(Stored data)
▽

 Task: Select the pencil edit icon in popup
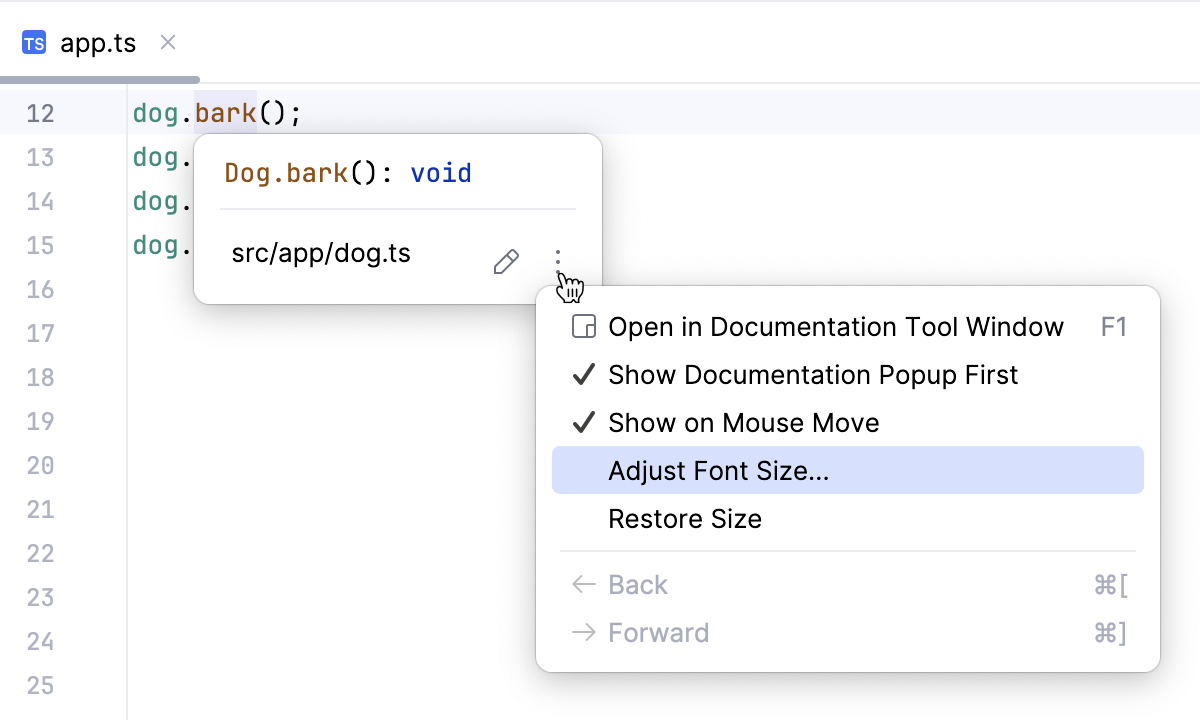(506, 261)
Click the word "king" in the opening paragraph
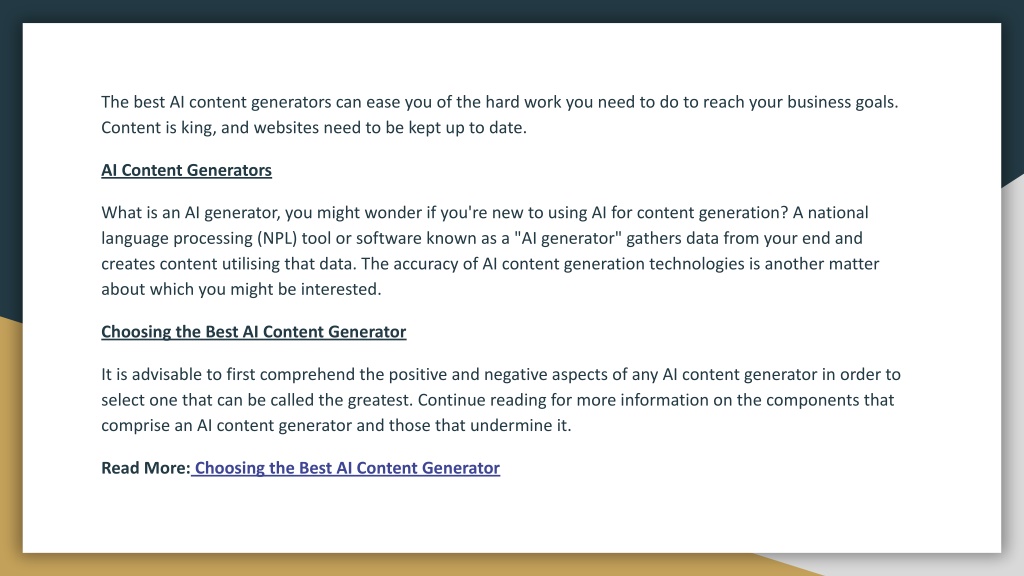 pyautogui.click(x=198, y=127)
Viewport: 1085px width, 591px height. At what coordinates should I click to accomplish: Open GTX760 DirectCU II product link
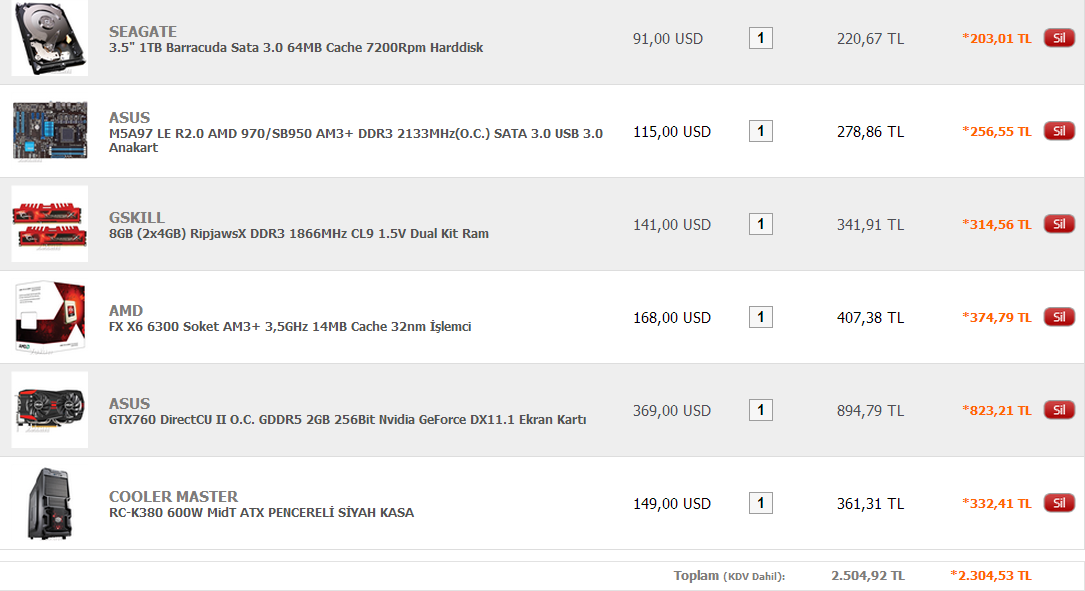[x=347, y=420]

△

> _Aim of the exercise_:
An exact reproduction of the data above is required, with every picture removed.

> _Exercise output_:
 Task: Select the pencil edit icon in popup
(506, 261)
Click the word "king" in the opening paragraph
 pyautogui.click(x=198, y=127)
Viewport: 1085px width, 591px height. At what coordinates should I click to accomplish: Open GTX760 DirectCU II product link
[x=347, y=420]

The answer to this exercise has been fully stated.